3) browsing from the phone to outside their network (say for Berbee free services or other IP phone HTTP apps)
4) ICMP traffic (ability to ping the phones)
5) HTTP traffic (ability to browse to a phone for firmware info however may be good to have this disabled)
I was just curious to see how some people that have implemented access lists are doing this.
Thanks,
Matt
06-17-2004 12:28 PM
I approched the situation a little differently.
I had all of my voice subnets (IP Phones, CER, Unity, CCM, and gatekeepers) behind a two PIX's. I then have ACL's that allow any Voice related traffic to come through the PIX.
Makes it a lot easier since outbound connections (to Berbee) are fine since the IP phones are starting the connection. And inter-subnet communication happens without having to have huge ACL to explicitly allow this.

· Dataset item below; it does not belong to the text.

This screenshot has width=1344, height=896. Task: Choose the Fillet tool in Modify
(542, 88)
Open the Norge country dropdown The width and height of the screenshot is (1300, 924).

I then trunk the VLAN's from my core voice switch into my user switches. So that all voice is behind the firewall and data traffic is on the other side.
06-18-2004 07:29 AM
I had looked at this option, but was a bit concerned about conention at the PIX end, depending on what type of pix and interfaces were installed. Which PIX model are you using, If I might ask. Also by the sound of it, you have your Voice and Data networks atonomous of each other?
06-18-2004 08:14 AM
Yes, my voice and data L3 is seperate, even though it uses the same access layer switches.
I am using two PIX 515E which is plenty since it supports 130K concurrent connections and 188Mbps throughput. Remeber all my voice is on the same side so the only thing coming into the device is outside CCM cluster traffic and outbound requests from phone via IP services.